### CONSIGNE A
Pouvez-vous recopier, dans l'extrait sur Tijuana Straits, le passage allant de « ISBN : 978-2355840418 » jusqu'à « Mexique et Etats-Unis. » inclus ?
### CONSIGNE B
Rédigez la suite de l'extrait sur Tijuana Straits, en reprenant juste après sa dernière phrase.

"Tijuana Straits" de Kem Nunn (Tijuana straits)


Tijuana Straits (Tijuana straits)
Auteur : Kem Nunn
Traduit de l’anglais (Etats-Unis) par Nathalie Zimmermann
Éditions : Sonatine (20 Janvier 2011)
ISBN : 978-2355840418
360 pages

Quatrième de couverture

Tijuana Straits, frontière de la Californie et du Mexique. Repris de justice, Sam Fahey mène là une vie solitaire et recluse. Cet ex-surfer, en proie à de fréquents accès de panique, est bien décidé à ne plus se mêler des affaires humaines. Lorsqu'il recueille une jeune femme mexicaine, Magdalena, qu'on a essayé d'assassiner près de chez lui, son existence paisible et solitaire vole en éclats.

Mon avis

Tijuana Straits ? C’est quoi ce titre ?

Les Straits ce sont des courants violents présents dans la rivière Tijuana dans la baie du même nom entre Mexique et Etats-Unis.
Une rivière que certains traversent à la nage pour aller vers un monde qu’ils espèrent meilleur prenant alors le risque d’être emportés par des courants.
Une rivière, terrain de jeu dangereux, pour des surfeurs aventureux.

### DONNÉES
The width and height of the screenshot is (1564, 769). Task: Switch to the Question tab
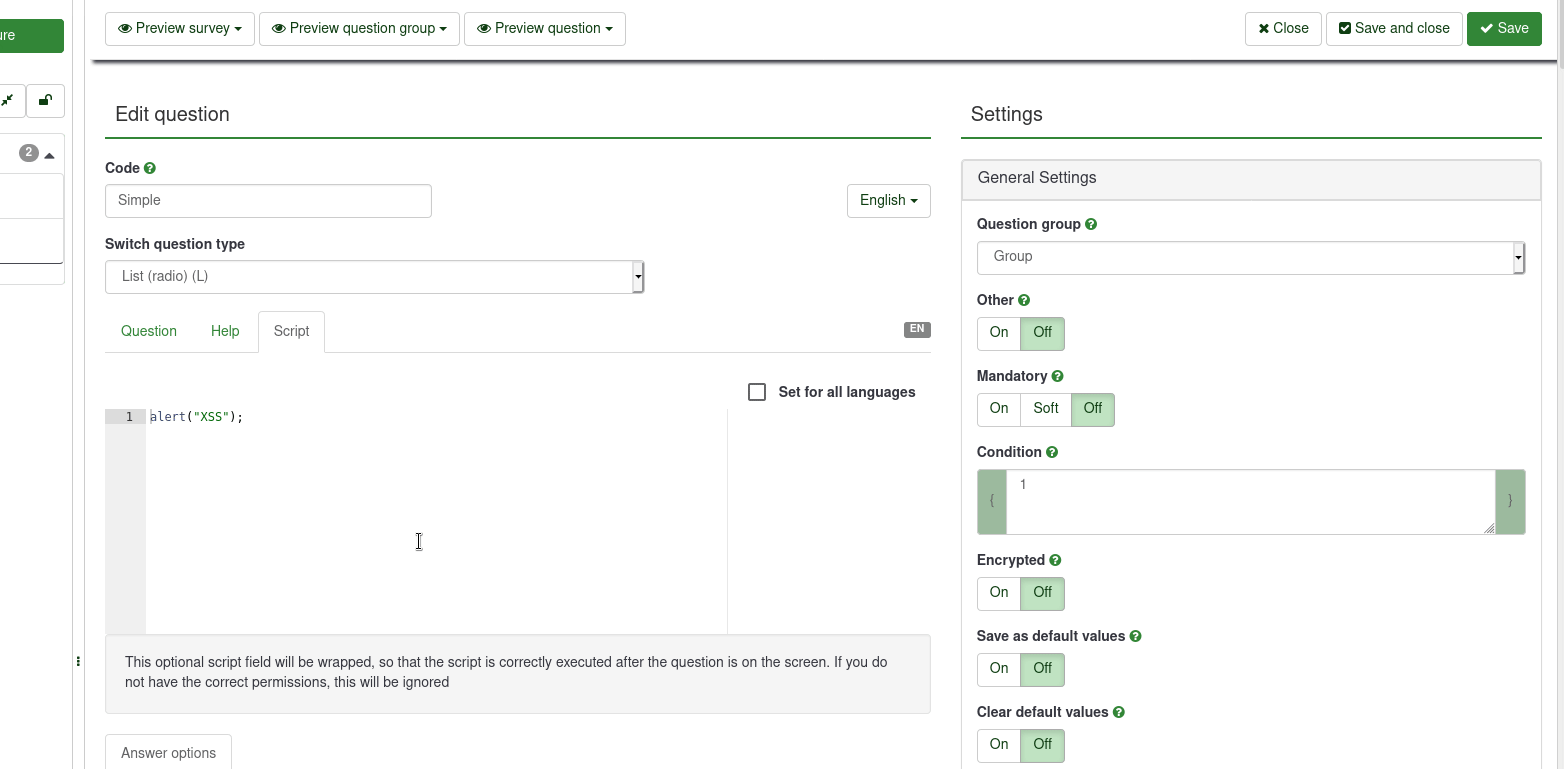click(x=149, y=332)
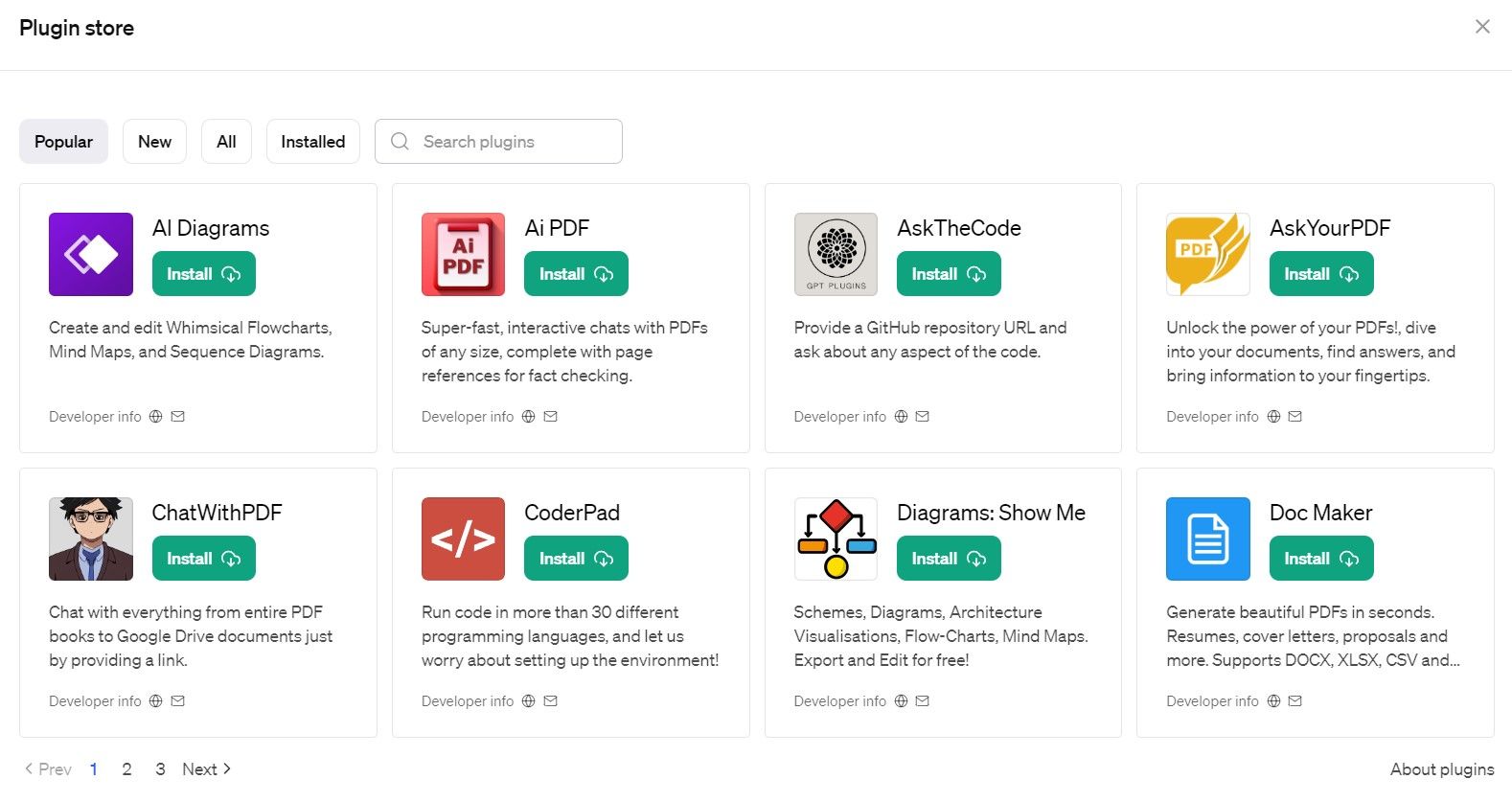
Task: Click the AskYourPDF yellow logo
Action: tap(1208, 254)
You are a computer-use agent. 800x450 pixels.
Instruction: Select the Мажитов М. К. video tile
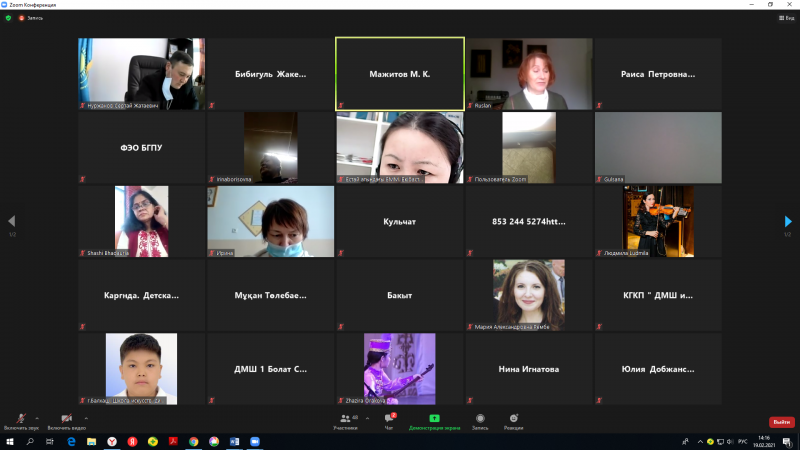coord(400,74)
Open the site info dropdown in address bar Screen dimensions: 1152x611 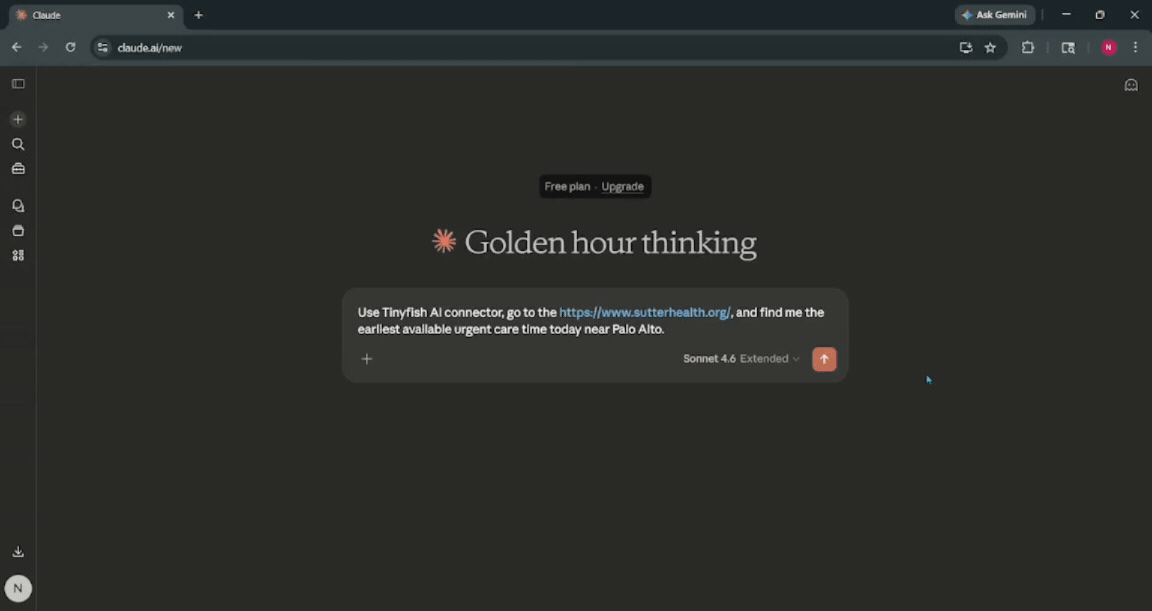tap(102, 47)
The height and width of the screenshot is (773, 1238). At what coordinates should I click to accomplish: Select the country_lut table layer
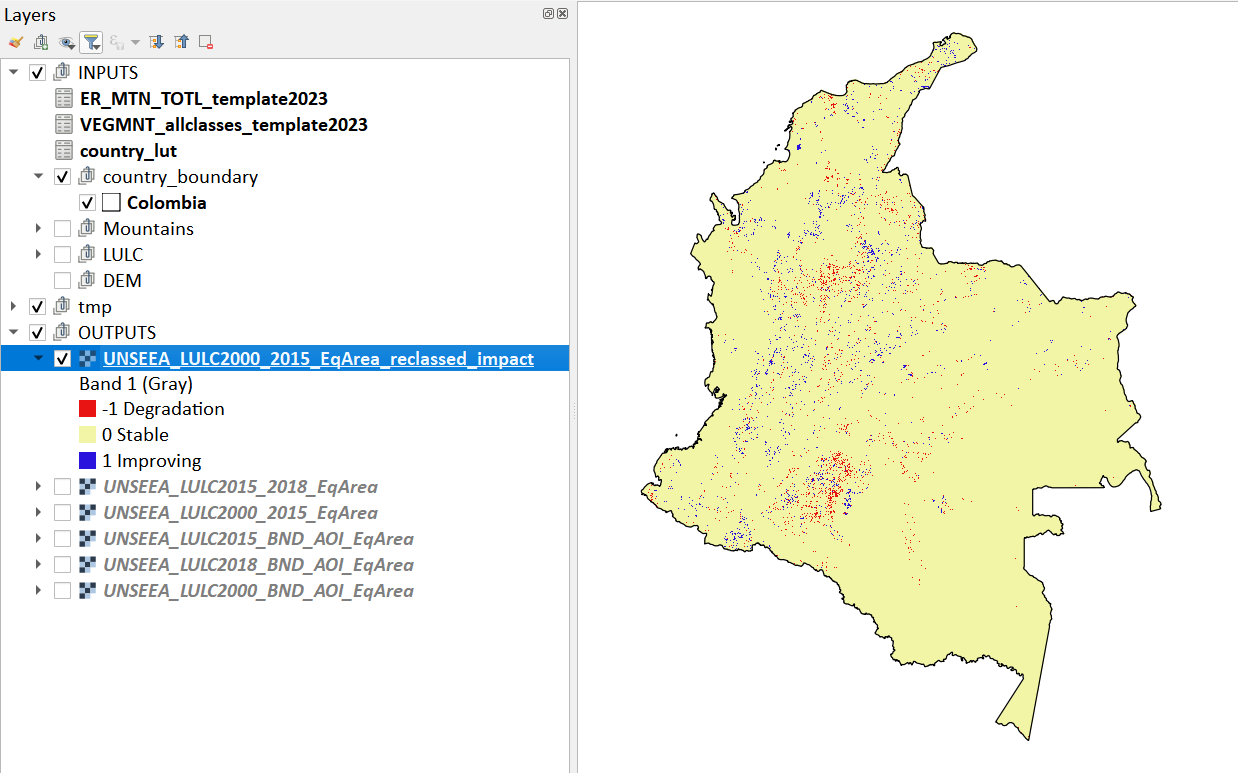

### RÉSULTAT A
ISBN : 978-2355840418
360 pages

Quatrième de couverture

Tijuana Straits, frontière de la Californie et du Mexique. Repris de justice, Sam Fahey mène là une vie solitaire et recluse. Cet ex-surfer, en proie à de fréquents accès de panique, est bien décidé à ne plus se mêler des affaires humaines. Lorsqu'il recueille une jeune femme mexicaine, Magdalena, qu'on a essayé d'assassiner près de chez lui, son existence paisible et solitaire vole en éclats.

Mon avis

Tijuana Straits ? C’est quoi ce titre ?

Les Straits ce sont des courants violents présents dans la rivière Tijuana dans la baie du même nom entre Mexique et Etats-Unis.

### RÉSULTAT B
Une rivière polluée par les maqualidoras qui y versent leur saleté. Pour mémoire, les maquiladoras, ce sont les usines installées à la frontière (côté Mexique) pour bénéficier des exonérations fiscales, de main d’œuvre bon marché travaillant dans de mauvaises conditions d’hygiène, obligée de se taire et de besogner dans des situations déplorables pour gagner quelques sous En partie à cause de cela, Tijuana est une des villes qui a connu la plus forte croissance démographique dans les années 70-80.

C’est donc un roman fortement imprégné de l’histoire de deux pays et porteur de messages que Kem Nunn a écrit.

Sam Fahey, surnommé « La Mouette », ancien surfeur de haut niveau vit seul (l’auteur est passionné de surf et les analyses techniques sont précises), dans un coin isolé en Californie, comme « un sauvage ».
Après avoir fait de mauvais choix, il essaie de se (re)construire, d’avancer en prenant les jours les uns après les autres accompagné de la drogue, la boisson et de ses chiens ….Il cache des blessures morales, physiques, profondes.
Il a accepté de se charger de la protection des pluviers d’occident et des râles au pied léger.
Les coyotes, les humains qui marchent n’importe où et abiment les nids peuvent être de vrais prédateurs pour ces oiseaux rares.
Un matin où il surveille la côte dans ce but il va croiser la route d’une jeune mexicaine qui lui demande de l’aide.
Il a très envie de l’ignorer et de ne pas la « voir » …. mais …..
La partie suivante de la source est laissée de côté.